“Cities are turning into vast data factories”

The Economist magazine has identified that cities are “turning into vast data factories” as the smart city moves from concept to reality. And CitySDK has been identified by them as a project that is key to this opening up of data. Read the full article here.

This reinvention of the industrial city for a post-industrial age is one that those of us who have lived and worked in cities have long realised – with the old industries dying out, the factories and mills have been transformed in places like Manchester into new living and work spaces.
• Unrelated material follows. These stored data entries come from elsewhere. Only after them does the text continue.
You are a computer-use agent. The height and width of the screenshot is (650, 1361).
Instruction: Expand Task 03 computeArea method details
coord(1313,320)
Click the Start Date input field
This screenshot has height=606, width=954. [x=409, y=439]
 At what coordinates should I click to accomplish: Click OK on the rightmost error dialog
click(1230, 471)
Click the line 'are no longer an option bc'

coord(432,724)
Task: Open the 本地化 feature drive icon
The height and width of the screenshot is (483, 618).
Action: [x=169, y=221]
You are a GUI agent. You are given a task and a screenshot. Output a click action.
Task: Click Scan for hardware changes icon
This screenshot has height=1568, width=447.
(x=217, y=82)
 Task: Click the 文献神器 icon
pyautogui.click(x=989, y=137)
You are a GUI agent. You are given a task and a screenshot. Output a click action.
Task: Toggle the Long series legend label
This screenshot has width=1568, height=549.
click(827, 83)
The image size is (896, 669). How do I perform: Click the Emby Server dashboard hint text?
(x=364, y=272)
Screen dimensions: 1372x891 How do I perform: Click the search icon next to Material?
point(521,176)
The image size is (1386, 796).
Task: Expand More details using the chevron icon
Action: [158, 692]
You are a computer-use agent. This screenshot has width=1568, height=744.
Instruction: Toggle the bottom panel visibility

In the Northern Quarter in Manchester, what once housed much of the city’s textile companies are now home to many types of creative and digital businesses – and just outside the city centre The Sharp Project has transformed what was an distribution warehouse for Japanese electronic giant Sharp, into a new space for digital businesses, film production and data warehousing.

The Economist article makes the case that it is not just about new infrastructure but about data itself and how citizens and businesses can both generate and use the city data to create new services.

“Many governments and cities are encouraging this by making public data available. The European Union is sponsoring a project called CitySDK, involving eight cities from Manchester to Istanbul, to give developers data and tools to create digital urban services. One pilot, in Helsinki, is meant to make it easier for citizens to report problems. Another, in Amsterdam, will use real-time traffic data to allow people to find the best way around town and avoid traffic jams. A third, in Lisbon, will guide tourists.”